Me: “Hey, [Associate], what’s this?”

Associate: “Baby food.”

Me: “Okay. Um… We don’t take back open baby food.”

Associate: “Since when?”

Me: “Since… ever.”

Associate: “Why?”

Me: “There was a video about cutting drugs with baby food and other weird things addicts do with it. Do you remember that?”

Associate: “Oh, yeah! But it was empty. There couldn’t be drugs in it.” *laughs*

Me: “No, it wasn’t about leaving drugs in baby food. It was… okay. Regardless of why the customer purchased the baby food, they used all of it and you gave them their money back.”

Associate: “Oh.” *shrugs and walks away*

Me: “It also has a [Competitor] sticker on the lid.”

Associate: “Oh, yeah! I saw that.”

Me: *deep breath* “And you returned it because…?”

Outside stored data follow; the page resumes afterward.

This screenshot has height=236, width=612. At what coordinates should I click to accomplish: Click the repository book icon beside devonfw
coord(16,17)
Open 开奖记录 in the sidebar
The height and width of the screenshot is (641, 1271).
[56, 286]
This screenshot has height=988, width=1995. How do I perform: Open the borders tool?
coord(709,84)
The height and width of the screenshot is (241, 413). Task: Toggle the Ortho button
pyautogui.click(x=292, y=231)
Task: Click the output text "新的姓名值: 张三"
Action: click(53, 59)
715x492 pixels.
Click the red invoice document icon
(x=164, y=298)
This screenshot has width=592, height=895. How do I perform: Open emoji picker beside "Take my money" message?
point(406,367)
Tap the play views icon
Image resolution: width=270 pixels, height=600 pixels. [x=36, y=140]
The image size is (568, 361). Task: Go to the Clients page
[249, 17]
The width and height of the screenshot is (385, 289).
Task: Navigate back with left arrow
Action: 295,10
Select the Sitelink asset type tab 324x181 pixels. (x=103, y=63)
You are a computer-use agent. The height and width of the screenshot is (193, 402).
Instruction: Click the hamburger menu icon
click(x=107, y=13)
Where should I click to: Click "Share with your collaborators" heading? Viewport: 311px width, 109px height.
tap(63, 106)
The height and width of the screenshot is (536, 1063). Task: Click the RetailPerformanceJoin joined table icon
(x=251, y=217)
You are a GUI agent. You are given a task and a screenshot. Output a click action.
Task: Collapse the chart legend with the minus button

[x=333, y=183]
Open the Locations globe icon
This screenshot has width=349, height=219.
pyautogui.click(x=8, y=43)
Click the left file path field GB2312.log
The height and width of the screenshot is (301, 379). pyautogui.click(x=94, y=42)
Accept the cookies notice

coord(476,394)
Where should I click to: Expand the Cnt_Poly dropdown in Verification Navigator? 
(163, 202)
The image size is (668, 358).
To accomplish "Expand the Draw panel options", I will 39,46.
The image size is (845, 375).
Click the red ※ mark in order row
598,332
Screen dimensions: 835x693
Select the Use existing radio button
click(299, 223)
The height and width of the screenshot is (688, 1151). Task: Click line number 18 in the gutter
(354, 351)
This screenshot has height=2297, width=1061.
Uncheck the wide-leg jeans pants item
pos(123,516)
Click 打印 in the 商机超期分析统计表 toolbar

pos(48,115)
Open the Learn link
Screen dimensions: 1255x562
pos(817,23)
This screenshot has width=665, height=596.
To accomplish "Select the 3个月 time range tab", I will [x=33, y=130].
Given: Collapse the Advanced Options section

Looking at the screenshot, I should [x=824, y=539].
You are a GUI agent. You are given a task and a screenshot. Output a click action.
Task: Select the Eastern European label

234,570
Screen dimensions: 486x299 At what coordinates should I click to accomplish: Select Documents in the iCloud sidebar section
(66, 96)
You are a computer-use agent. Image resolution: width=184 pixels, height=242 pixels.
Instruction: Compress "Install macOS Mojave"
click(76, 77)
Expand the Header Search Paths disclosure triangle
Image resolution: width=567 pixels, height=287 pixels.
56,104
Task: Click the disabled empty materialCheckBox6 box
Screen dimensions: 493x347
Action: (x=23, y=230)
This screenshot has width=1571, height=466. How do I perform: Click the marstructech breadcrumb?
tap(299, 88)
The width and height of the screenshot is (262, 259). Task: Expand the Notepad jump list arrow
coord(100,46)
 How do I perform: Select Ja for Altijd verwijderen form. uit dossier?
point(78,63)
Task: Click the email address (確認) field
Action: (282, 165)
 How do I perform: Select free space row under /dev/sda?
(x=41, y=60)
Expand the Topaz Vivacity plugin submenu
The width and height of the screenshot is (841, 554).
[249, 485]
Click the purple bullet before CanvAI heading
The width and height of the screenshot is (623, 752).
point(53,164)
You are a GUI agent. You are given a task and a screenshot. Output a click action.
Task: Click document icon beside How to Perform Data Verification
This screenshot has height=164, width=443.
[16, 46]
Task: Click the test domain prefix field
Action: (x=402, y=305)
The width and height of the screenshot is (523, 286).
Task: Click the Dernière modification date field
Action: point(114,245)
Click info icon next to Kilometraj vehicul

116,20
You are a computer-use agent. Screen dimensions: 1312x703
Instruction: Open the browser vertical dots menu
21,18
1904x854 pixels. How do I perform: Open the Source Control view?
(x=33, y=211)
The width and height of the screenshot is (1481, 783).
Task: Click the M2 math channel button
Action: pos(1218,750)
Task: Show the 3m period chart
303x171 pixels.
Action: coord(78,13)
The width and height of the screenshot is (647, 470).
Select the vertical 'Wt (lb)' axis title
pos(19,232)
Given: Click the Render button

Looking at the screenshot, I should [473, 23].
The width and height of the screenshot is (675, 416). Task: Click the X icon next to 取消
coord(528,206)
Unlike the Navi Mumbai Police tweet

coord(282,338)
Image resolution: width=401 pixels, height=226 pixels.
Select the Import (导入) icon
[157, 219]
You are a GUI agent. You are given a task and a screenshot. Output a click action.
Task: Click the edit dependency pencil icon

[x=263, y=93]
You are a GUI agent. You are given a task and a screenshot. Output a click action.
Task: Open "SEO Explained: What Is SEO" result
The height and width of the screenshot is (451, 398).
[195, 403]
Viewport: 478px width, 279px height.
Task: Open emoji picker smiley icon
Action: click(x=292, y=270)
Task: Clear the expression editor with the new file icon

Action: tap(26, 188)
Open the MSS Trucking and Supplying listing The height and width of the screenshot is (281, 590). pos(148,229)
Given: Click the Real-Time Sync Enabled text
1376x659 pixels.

Associate: “Well, she said she took it to [Competitor] but they needed the receipt to give her her money back, but she already threw it away. I told her we didn’t need one!” *proud smile*

Me:Any food product needs a receipt. We don’t take back open baby food. We don’t take back items with stickers from competitors, and we definitely don’t take back things customers admit they bought from other stores.”

Associate: “Oh. I didn’t know that.”

Me: *trying not to yell at her* “Okay. That was all part of your initial training. Please be more careful with your returns.”

(I went to management and begged them to do something about her, but they basically told me that any person at the desk is better than no person at all. I quit the day we both applied for a loss prevention position and she got it.)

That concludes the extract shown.